• Dataset records:
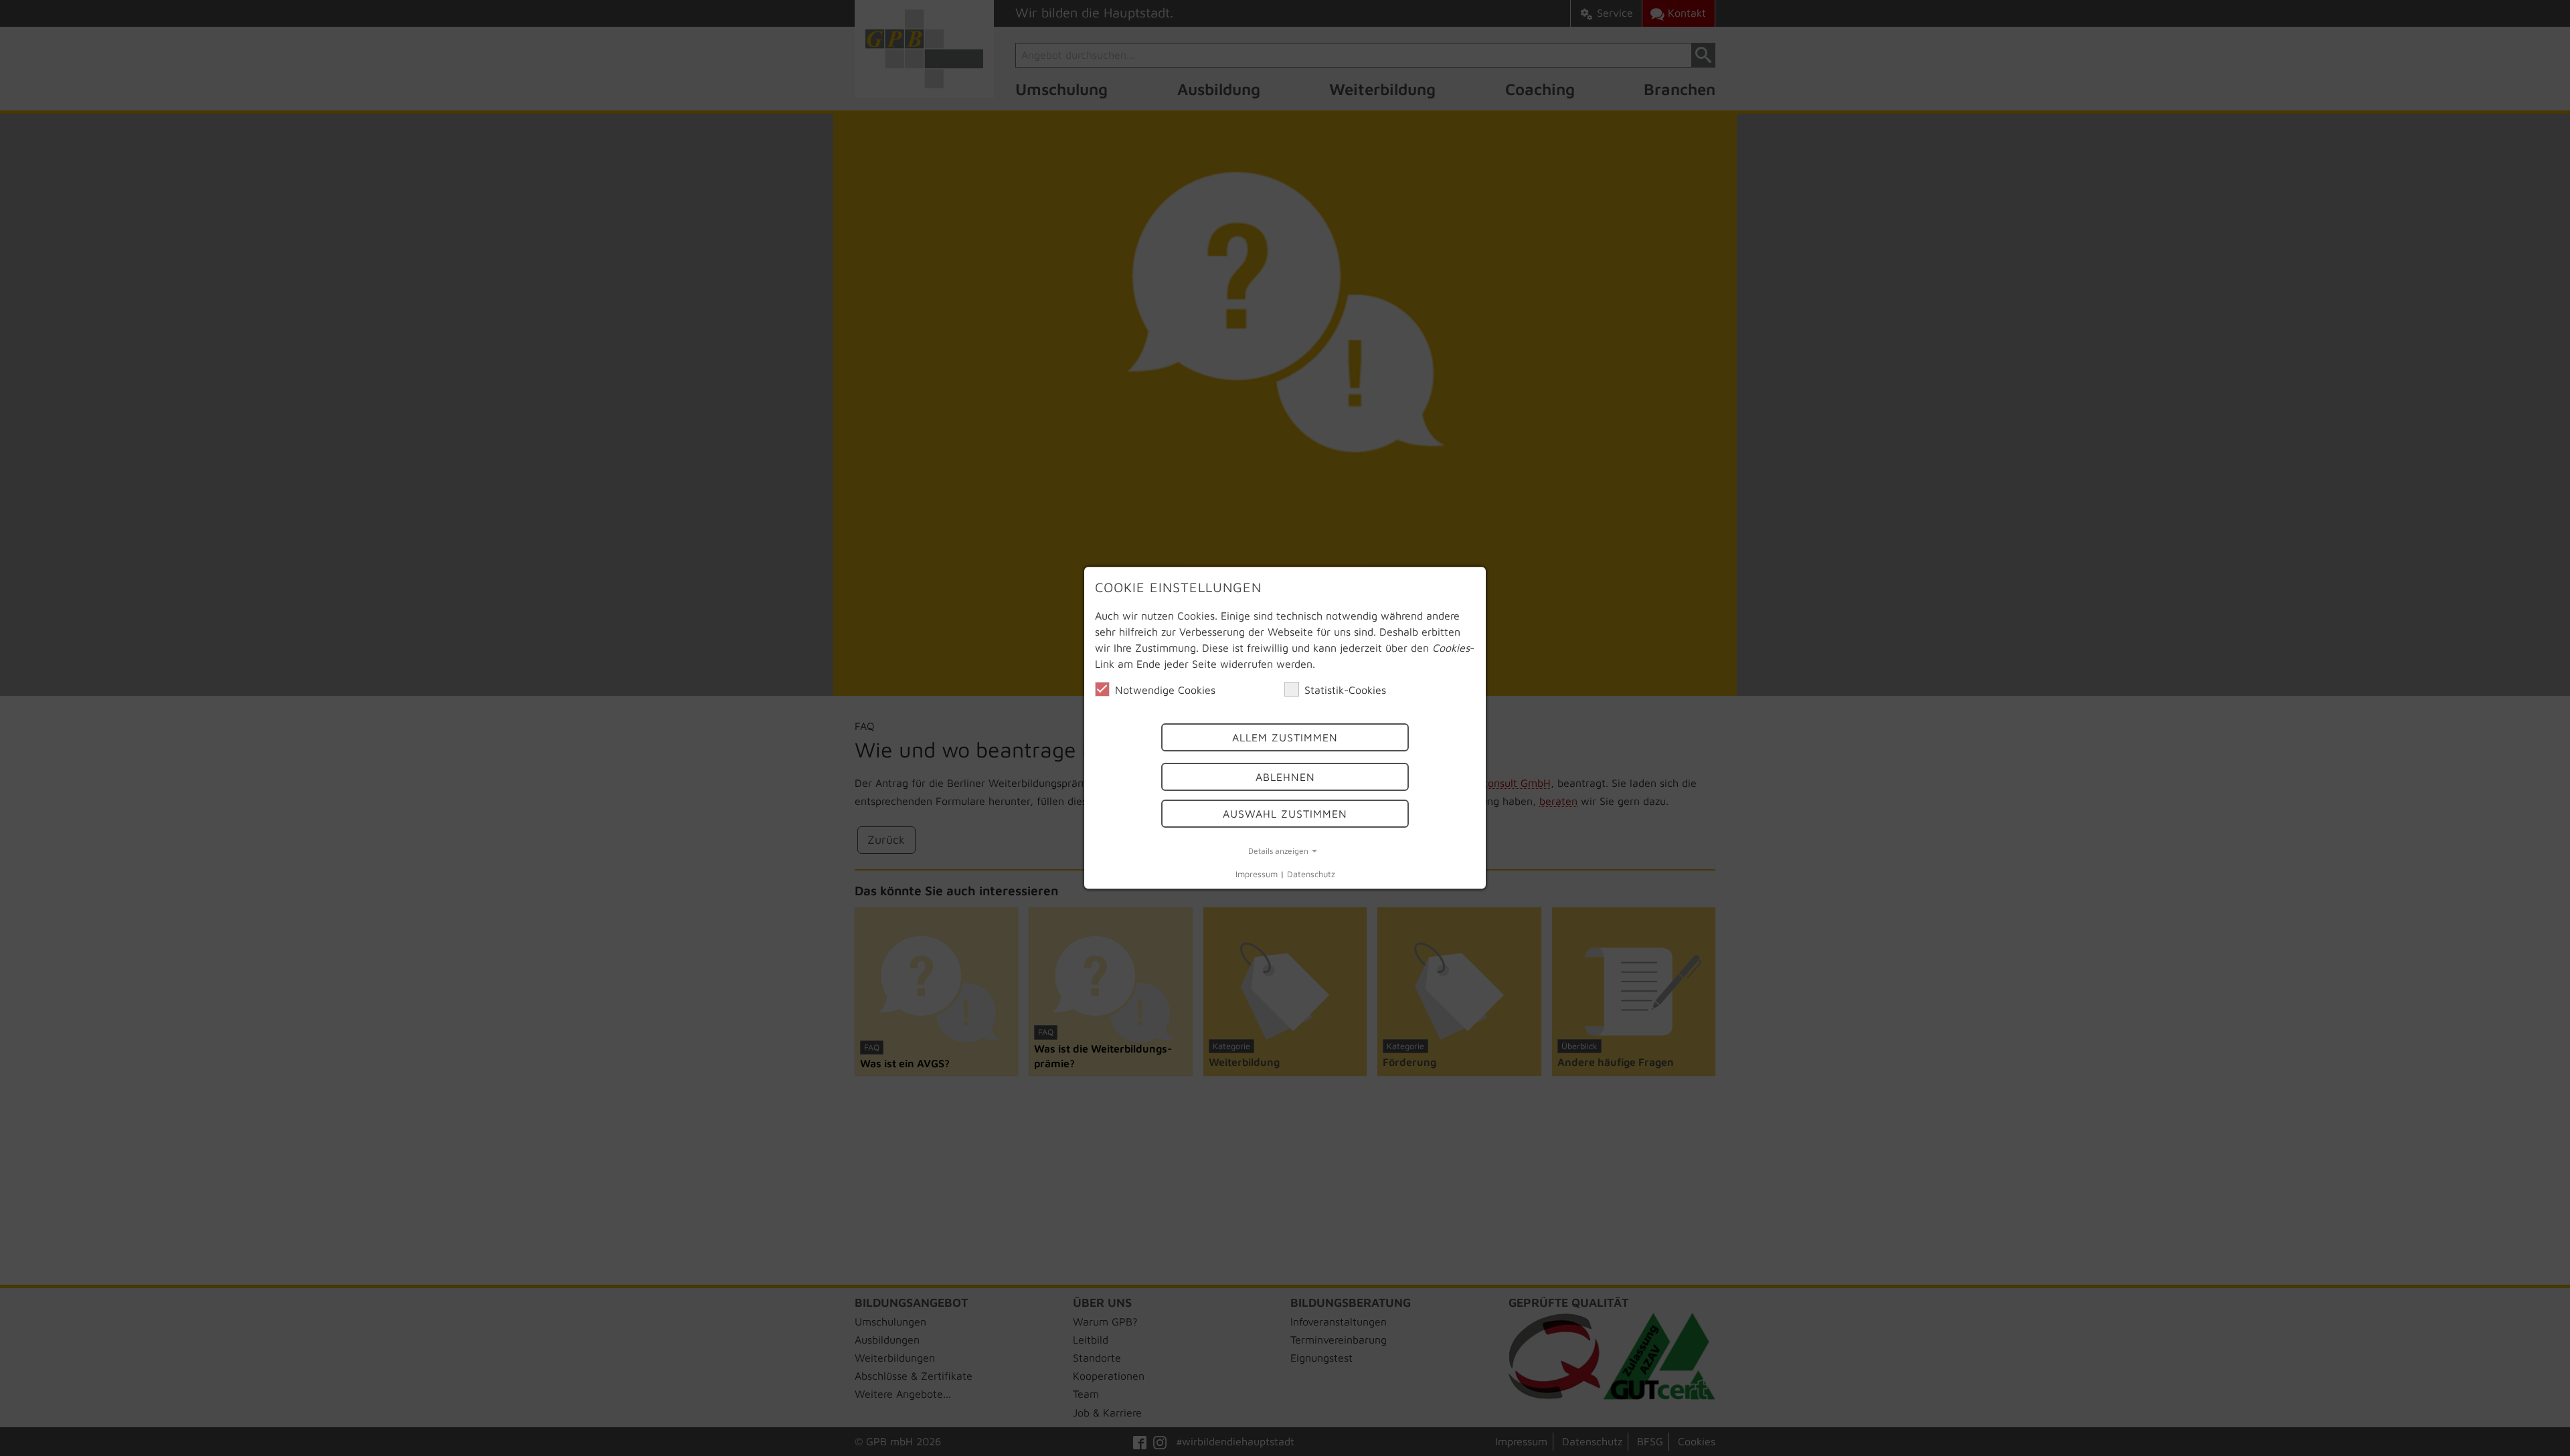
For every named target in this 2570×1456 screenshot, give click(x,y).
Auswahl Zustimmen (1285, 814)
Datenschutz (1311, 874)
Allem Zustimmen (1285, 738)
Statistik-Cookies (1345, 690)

• What you have to do:
Whenever the word "Zustimmen" appears in a line of the listing, copy out that line.

• Your solution:
Auswahl Zustimmen (1285, 814)
Allem Zustimmen (1285, 738)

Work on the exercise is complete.